# Inversion of 2 by 2 matrices using an operator recurrent neural network

We use a simplified version of the network architecture proposed in the preprint

> Maarten V. de Hoop, Matti Lassas, Christopher A. Wong. _Deep learning architectures for nonlinear operator functions and nonlinear inverse problems_. [arXiv:1912.11090](https://arxiv.org/abs/1912.11090)

and teach it to invert matrices $X$ of the form $X = R D R^T$ where

$$
R = \begin{pmatrix}
c & -s
\\
s & c
\end{pmatrix},
\quad
D = \begin{pmatrix}
\lambda_1 & 0
\\
0 & \lambda_2
\end{pmatrix},
$$
$c = \cos(\alpha)$ and $s = \sin(\alpha)$ for some $\alpha \in (0,2\pi)$,
and $\lambda_j \in (1/2, 3/2)$, $j=1,2$.

We use notations as in version 3 of the preprint (revised 3 Jan 2022). The notation is different in earlier version.
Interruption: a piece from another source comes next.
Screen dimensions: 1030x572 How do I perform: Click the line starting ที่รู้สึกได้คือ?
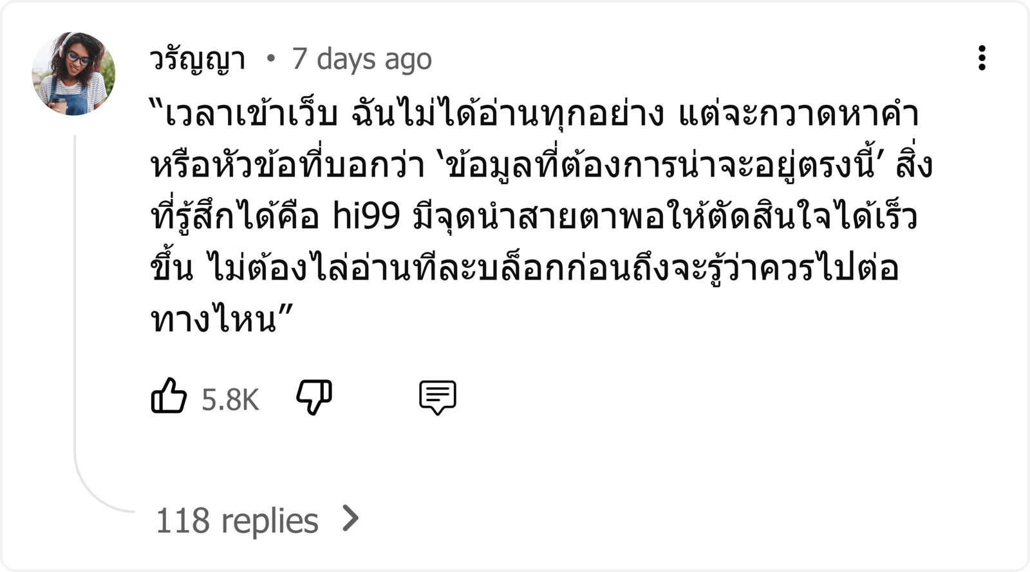coord(534,216)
In the code, variables have the same meaning as in the [Quickstart](https://pytorch.org/tutorials/beginner/basics/quickstart_tutorial.html) guige of PyTorch.

# Initialization

The operator recurrent architecture is implemented in `opnet` module, and 
generation of learning data in `simple_inversion_data`. 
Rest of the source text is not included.